The Willoughby Captains - Reed Talbot Baines 11 стр.


Chapter Nine

A Scientific Afternoon in Welch’s

“Pil,” said Cusack, a few days after the unfortunate end to that gentleman’s “motion” in Parliament—“Pil, it strikes me we can do pretty much as we like these times. What do you think?”

“Well, I don’t know,” said Pil, meditatively; “I got a pot from Coates to-day for playing fives against the schoolhouse door.”

“Oh yes; of course, if you fool about out of doors you’ll get potted. What I mean is, indoors here there’s no one to pull us up that I can see.”

“Oh! I see what you mean,” said Pil. “Yes, you’re about right there.”

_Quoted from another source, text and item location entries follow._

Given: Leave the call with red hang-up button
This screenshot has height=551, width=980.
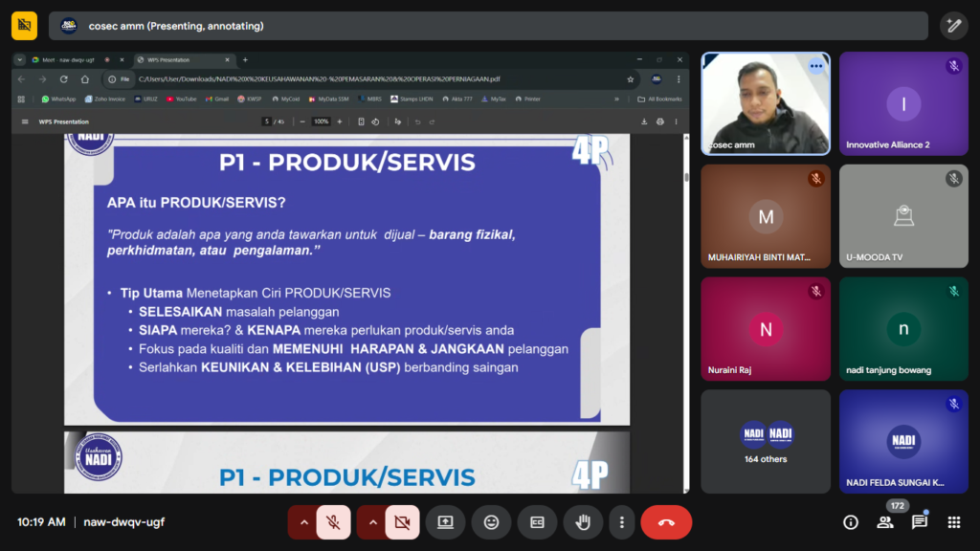Looking at the screenshot, I should 666,522.
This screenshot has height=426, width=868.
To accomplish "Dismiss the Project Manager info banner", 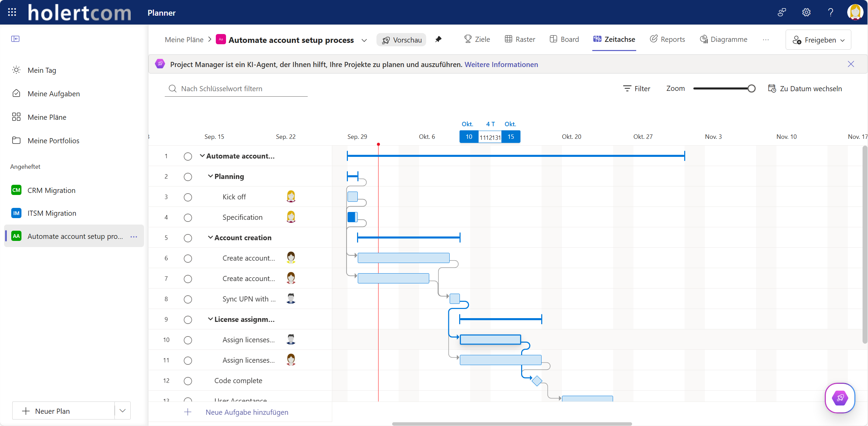I will pos(851,64).
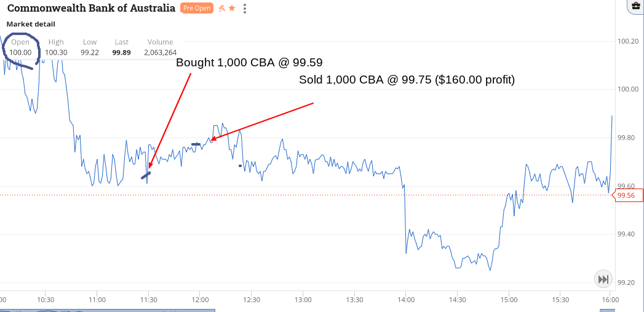
Task: Click the red 99.56 price marker
Action: click(626, 195)
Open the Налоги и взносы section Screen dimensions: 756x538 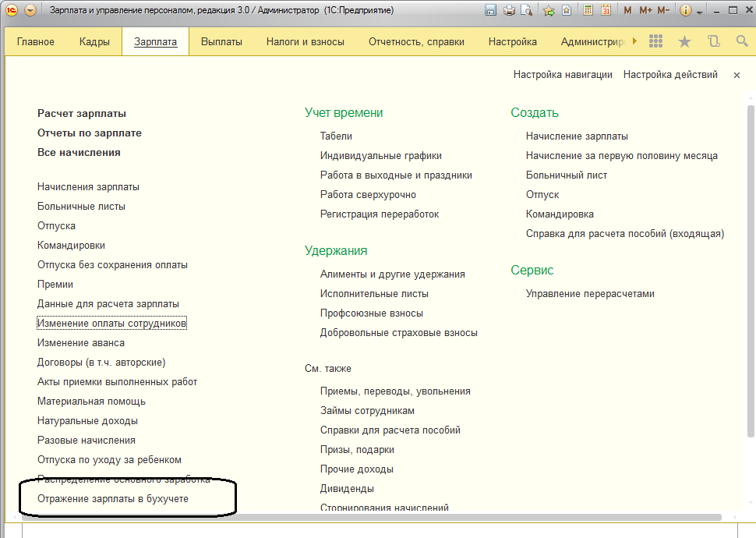coord(305,41)
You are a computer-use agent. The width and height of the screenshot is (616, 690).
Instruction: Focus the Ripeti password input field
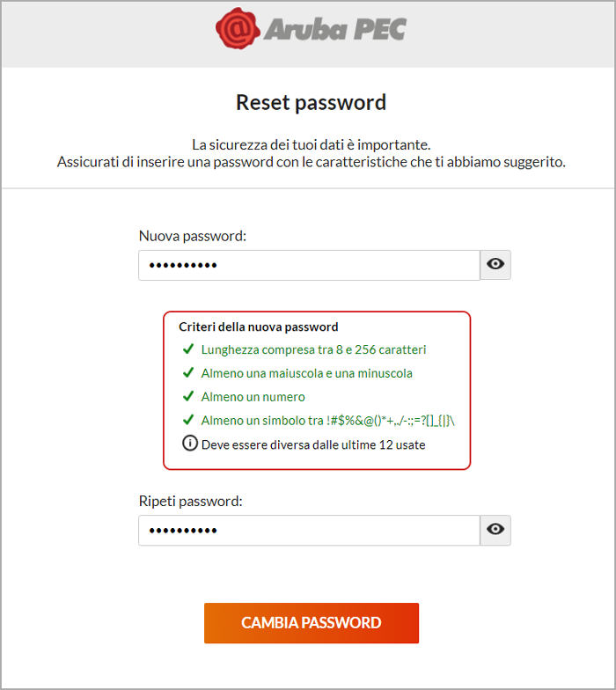(308, 530)
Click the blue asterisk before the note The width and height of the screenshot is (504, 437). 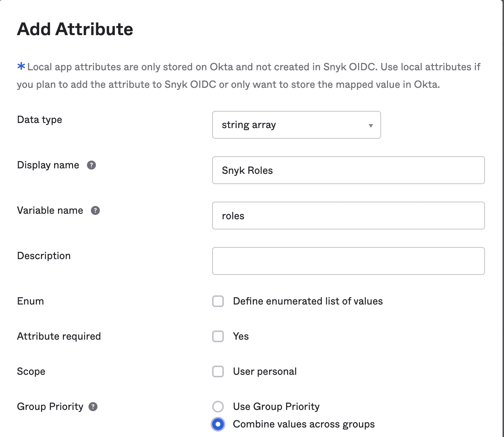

“Gully, you know,” continued Cusack—“Gully’s no good as master of a house; he’s always grubbing over his books. Bless his heart! it doesn’t matter to him whether we cut one another’s throats!”

“Not it! I dare say he’d be rather glad if we did,” replied Pilbury.

“Then there’s Tucker. No fear of his reporting us, eh!”

“Rather not! when he’s always breaking rules himself, and slinking down to Shellport, and kicking up rows with the other chaps. What do you think I found in his brush-and-comb bag the other day? Thirteen cigar-ends! He goes about collecting them in Shellport, I suppose, and finishes them up on the quiet.”

“Oh, he’s a beast!” said Cusack. “And old Silk’s about as bad. He doesn’t care a bit what we do as long as he enjoys himself. Don’t suppose he’d be down on us, do you?”

“No fear! He might pot us now and then for appearances’ sake, but he wouldn’t report us, I guess.”

“And suppose he did,” said Cusack; “the new captain’s as big a muff as all the lot of them put together. He’s afraid to look at a chap. Didn’t you hear what he did to the Parrett’s kids the other day?”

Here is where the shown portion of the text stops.